文档正文
Prometheus不是基于事件的监控系统，它仅仅关心标准化地采集给定指标的当前状态，而不是导致这些指标的底层事件。例如，计量服务不会发送关于每个HTTP请求的消息给Prometheus服务器，而是在内存中简单地累加这些请求。每秒可能会发生成百上千次这种累加而不会产生任何监控流量。Prometheus然后每隔15或30秒简单地问一下这个服务实例当前状态的累积值而已。监控结果的传输量很小，拉取模式也不会产生问题

数据查询-PromQL

PromQL是Prometheus查询语言。它支持广泛的操作，包括聚合、切片和切块、预测和连接。

求 HTTP错误百分比

sum(rate(http_requests_total{status="500"}[5m])) by (path) / sum(rate(http_requests_total[5m])) by (path)

查询结果

{path=“/status”} 0.0039

{path=“/”} 0.0011

{path=“/api/v1/topics/:topic”} 0.087

{path=“/api/v1/topics} 0.0342

4小时内磁盘是否会满

ALERT DiskWillFullIn4Hours IF predict_linear(node_filesystem_free[1h], 4*3600) < 0

查询结果

{path=“/status”} 0.0039

{path=“/”} 0.0011

{path=“/api/v1/topics/:topic”} 0.087

{path=“/api/v1/topics} 0.0342

实践

Prometheus client libs 进行 target 埋点

1. 运行模拟产生数据的程序http-simulator

以Spring Boot方式运行模拟器
通过http://localhost:8080/prometheus查看metrics

通过Postman启用随机Spike模式，产生数据

curl -X POST http://localhost:8080/spike/random

2. 安装运行Promethus

下载Prometheus for Windows，并解压到本地目录

调整全配置项

# my global config
global:
  scrape_interval:     5s # Set the scrape interval to every 5 seconds. Default is every 1 minute.

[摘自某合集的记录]
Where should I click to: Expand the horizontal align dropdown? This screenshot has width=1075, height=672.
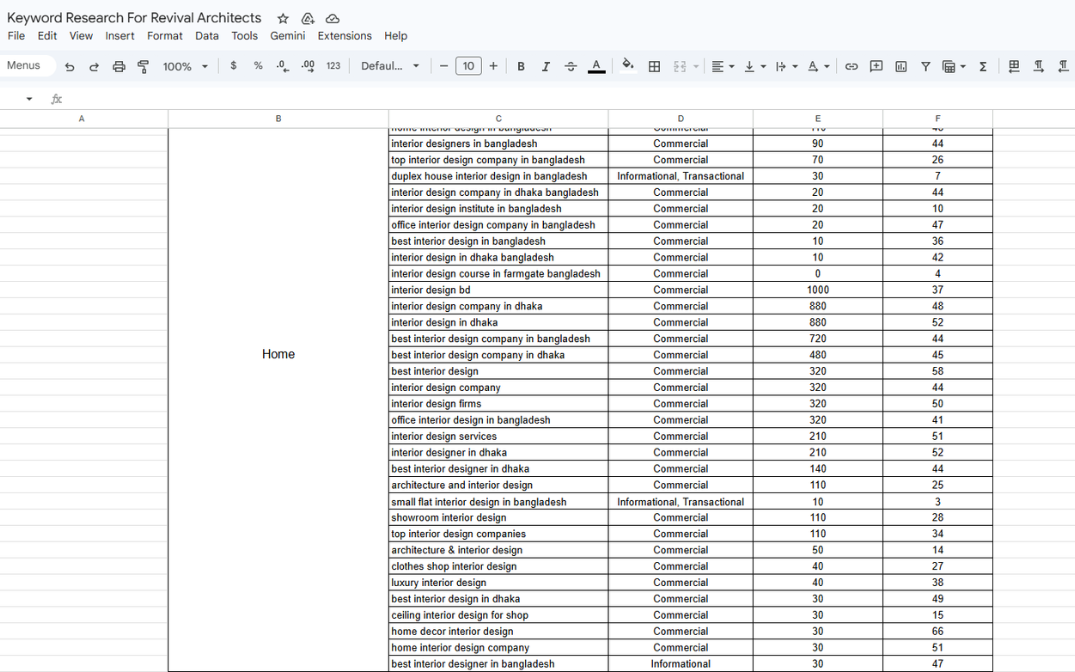[x=721, y=66]
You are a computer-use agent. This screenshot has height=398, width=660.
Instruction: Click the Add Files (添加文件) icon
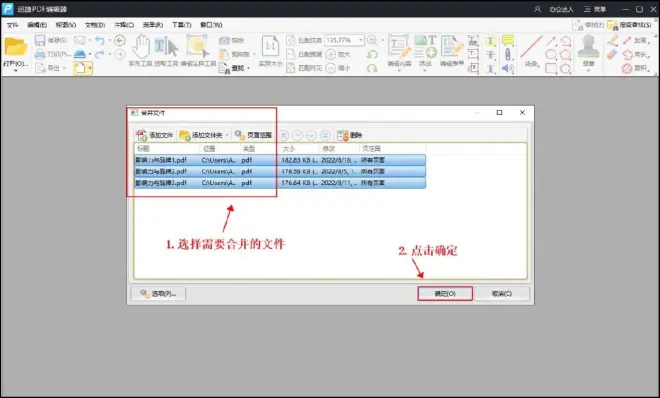click(141, 135)
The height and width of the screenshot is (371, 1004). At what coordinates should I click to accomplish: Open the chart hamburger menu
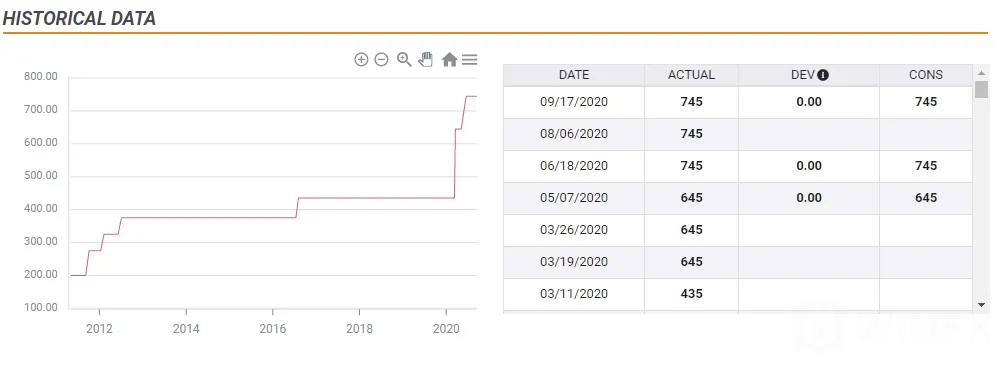pyautogui.click(x=469, y=60)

练习任务
1. 能否把记录中从含有“The height and”的那一行起、到记录末尾为止的各行重新写出来，包括其中的请求，并给答案里的每个坐标数值都加上6？回答中不要包含图片。
2. 你能从这篇关于Prometheus监控的文字停下的地方接着往下续写吗？

参考答案
1.
The height and width of the screenshot is (371, 1004). At what coordinates should I click to accomplish: Open the chart hamburger menu
pyautogui.click(x=475, y=66)

2.
  scrape_timeout: 5s
  evaluation_interval: 5s # Evaluate rules every 5 seconds. The default is every 1 minute.

添加http-simulator Job配置项

# A scrape configuration containing exactly one endpoint to scrape:
# Here it's Prometheus itself.
scrape_configs:
  # The job name is added as a label `job=<job_name>` to any timeseries scraped from this config.
  - job_name: 'prometheus'

    # metrics_path defaults to '/metrics'
    # scheme defaults to 'http'.

    static_configs:
    - targets: ['localhost:9090']    
  - job_name: 'http-simulator'
    metrics_path: /prometheus
    static_configs:
    - targets: ['localhost:8080']

运行Prometheus

./prometheus.exe

访问Prometheus Web UI

http://localhost:9090

通过Status->Targets，或者通过Graph查询

up

metric方式校验prometheus和http-simulator两个jobs在UP或1状态。

3. 请求率(Request Rate)查询

校验http-simulator在1状态

up{job="http-simulator"}

查询http请求数

http_requests_total{job="http-simulator"}

查询成功login请求数

http_requests_total{job="http-simulator", status="200", endpoint="/login"}

查询成功请求数，以endpoint区分

http_requests_total{job="http-simulator", status="200"}

查询总成功请求数

sum(http_requests_total{job="http-simulator", status="200"})

查询成功请求率，以endpoint区分

rate(http_requests_total{job="http-simulator", status="200"}[5m])

查询总成功请求率

sum(rate(http_requests_total{job="http-simulator", status="200"}[5m]))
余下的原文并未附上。